*SOURCE PASSAGE*
++++++++

2021-01-27 Daily-Challenge

Today I have done Integer to Roman, Water and Jug Problem and leetcode's January LeetCoding Challenge with cpp.

Water and Jug Problem

Description

You are given two jugs with capacities x and y litres. There is an infinite amount of water supply available. You need to determine whether it is possible to measure exactly z litres using these two jugs.

If z liters of water is measurable, you must have z liters of water contained within one or both buckets by the end.

Operations allowed:

  • Fill any of the jugs completely with water.
  • Empty any of the jugs.
  • Pour water from one jug into another till the other jug is completely full or the first jug itself is empty.

Example 1: (From the famous "Die Hard" example)

Input: x = 3, y = 5, z = 4
Output: True

Example 2:

Input: x = 2, y = 6, z = 5
Output: False

Constraints:

  • $0 \le x \le 10^6$
  • $0 \le y \le 10^6$
  • $0 \le z \le 10^6$

Solution

class Solution {
    int gcd(int a, int b) {
        return b ? gcd(b, a%b) : a;
    }
public:
    bool canMeasureWater(int x, int y, int z) {
        if(gcd(x, y) == 0) return z==0;
        return z <= x+y && z % gcd(x, y) == 0;
    }
};

Integer to Roman

Description

Roman numerals are represented by seven different symbols: I, V, X, L, C, D and M.

Symbol       Value
I             1
V             5
X             10
L             50
C             100
D             500
M             1000

For example, 2 is written as II in Roman numeral, just two one's added together. 12 is written as XII, which is simply X + II. The number 27 is written as XXVII, which is XX + V + II.

Roman numerals are usually written largest to smallest from left to right. However, the numeral for four is not IIII. Instead, the number four is written as IV. Because the one is before the five we subtract it making four. The same principle applies to the number nine, which is written as IX. There are six instances where subtraction is used:

  • I can be placed before V (5) and X (10) to make 4 and 9.
  • X can be placed before L (50) and C (100) to make 40 and 90.
  • C can be placed before D (500) and M (1000) to make 400 and 900.

Given an integer, convert it to a roman numeral.

Example 1:

Input: num = 3
Output: "III"

Example 2:

Input: num = 4
Output: "IV"

Example 3:

Input: num = 9
Output: "IX"

Example 4:

Input: num = 58
Output: "LVIII"
Explanation: L = 50, V = 5, III = 3.

Example 5:

Input: num = 1994
Output: "MCMXCIV"
Explanation: M = 1000, CM = 900, XC = 90 and IV = 4.

++++++++

*DATASET EXCERPT*

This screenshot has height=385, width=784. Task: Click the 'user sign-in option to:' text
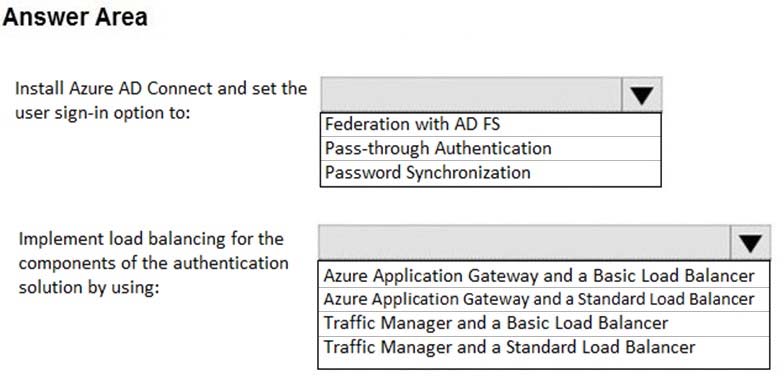pos(102,112)
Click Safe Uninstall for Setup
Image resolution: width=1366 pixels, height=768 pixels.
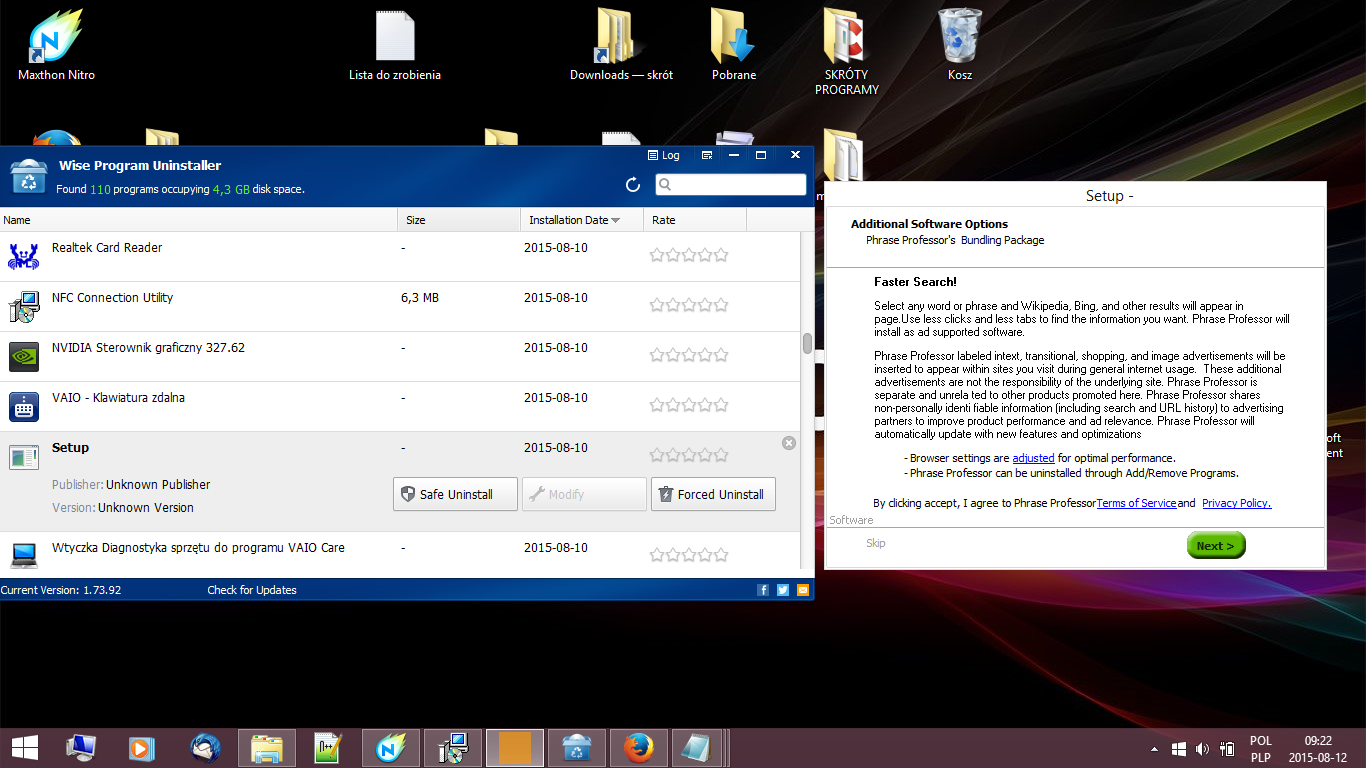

++++++++

*GOAL 1*
Render this sentence from the coding-challenge post into Spanish: "Roman numerals are usually written largest to smallest from left to right."
*GOAL 2*
Print the stretch of the coding-challenge post from "You are given" through "by the end.".
*GOAL 3*
According to the coding-challenge post, which seven symbols represent Roman numerals?
Rely solely on the coding-challenge post when responding.

*EXERCISE ANSWER 1*
Los números romanos suelen escribirse de mayor a menor, de izquierda a derecha.

*EXERCISE ANSWER 2*
You are given two jugs with capacities x and y litres. There is an infinite amount of water supply available. You need to determine whether it is possible to measure exactly z litres using these two jugs.

If z liters of water is measurable, you must have z liters of water contained within one or both buckets by the end.

*EXERCISE ANSWER 3*
I, V, X, L, C, D and M.